VORGEGEBENER TEXT
>>>
03.10.2016

Politik erhöht Druck auf die Betreiber von Sozialen Netzen

Kampf gegen Hasspropaganda

In den Sozialen Netzen herrscht mitunter ein rauer Ton. Der Bundesregierung ist diese Entwicklung mehr und mehr ein Dorn im Auge. Auf politischen Druck hin löschte Facebook jetzt erstmals mehr als 100.000 Hassbeiträge innerhalb von nur einem Monat.

Ex-Bundestagspräsident Wolfgang Thierse (Foto: KNA)

Wolfgang Thierse, ehemaliger Bundestagspräsident und langjähriger Sprecher des Arbeitskreises „Christen in der SPD, hat die Faxen dicke. Im Interview mit dem evangelikalen Medienmagazin pro rechnete er jüngst mit so manchem, aus seiner Sicht fehlgeleiteten Diskurs im Internet schonungslos ab. So seien vor allem in den Sozialen Medien „Bedrohung, Verunglimpfung, die Verbreitung extremistischer Inhalte oder die Androhung von Gewalttaten an der Tagesordnung.“ Die Verletzbarkeit der Würde eines Menschen habe bei Facebook, YouTube oder Twitter eine bislang nicht da gewesene Form erreicht.

"Die Lage ist besser geworden, aber sie ist noch lange nicht gut"

Mit dieser Meinung ist der überzeugte Katholik Thierse längst nicht allein. Erst jüngst formierte sich im Internet die Kampagne "Stoppt Hasspropaganda", die von zahlreichen Politikern und Prominenten unterstützt wird. Da zudem seit einiger Zeit kaum noch ein Tag vergeht, an dem nicht auch Justizminister Heiko Maas die Netzmissstände anprangert, wuchs zuletzt der Druck auf die Provider immens. Eigenen Angaben zufolge will allein das von Mark Zuckerberg gegründete US-Unternehmen Facebook im August mehr als 100.000 sogenannte Hassposting gelöscht haben. Offen ließ Firmensprecher Richard Allan dabei allerdings, wie viele Postings in dem genannten Zeitraum überhaupt beanstandet wurden... Kein Wunder also, dass Maas das Engagement der Anbieter nicht weit genug geht. „Die Lage ist besser geworden, aber sie ist noch lange nicht gut“ sagte er der Nachrichtenagentur dpa.
<<<
DATENZEILEN
>>>
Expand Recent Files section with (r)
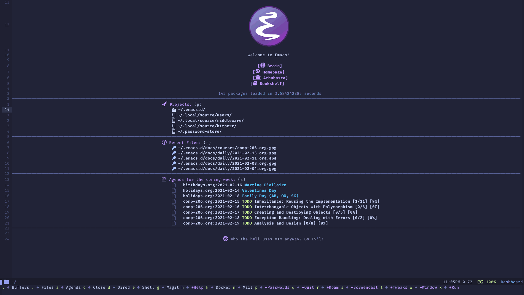 tap(185, 142)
<<<
ZIEL
Gib aus dem Text über Hasspropaganda den Abschnitt wortgetreu wieder, der mit den Worten „In den Sozialen Netzen“ beginnt und nach „gewesene Form erreicht.“ endet. Die Zeilen stehen in keinem Zusammenhang mit dem Text über Hasspropaganda.

ERGEBNIS
In den Sozialen Netzen herrscht mitunter ein rauer Ton. Der Bundesregierung ist diese Entwicklung mehr und mehr ein Dorn im Auge. Auf politischen Druck hin löschte Facebook jetzt erstmals mehr als 100.000 Hassbeiträge innerhalb von nur einem Monat.

Ex-Bundestagspräsident Wolfgang Thierse (Foto: KNA)

Wolfgang Thierse, ehemaliger Bundestagspräsident und langjähriger Sprecher des Arbeitskreises „Christen in der SPD, hat die Faxen dicke. Im Interview mit dem evangelikalen Medienmagazin pro rechnete er jüngst mit so manchem, aus seiner Sicht fehlgeleiteten Diskurs im Internet schonungslos ab. So seien vor allem in den Sozialen Medien „Bedrohung, Verunglimpfung, die Verbreitung extremistischer Inhalte oder die Androhung von Gewalttaten an der Tagesordnung.“ Die Verletzbarkeit der Würde eines Menschen habe bei Facebook, YouTube oder Twitter eine bislang nicht da gewesene Form erreicht.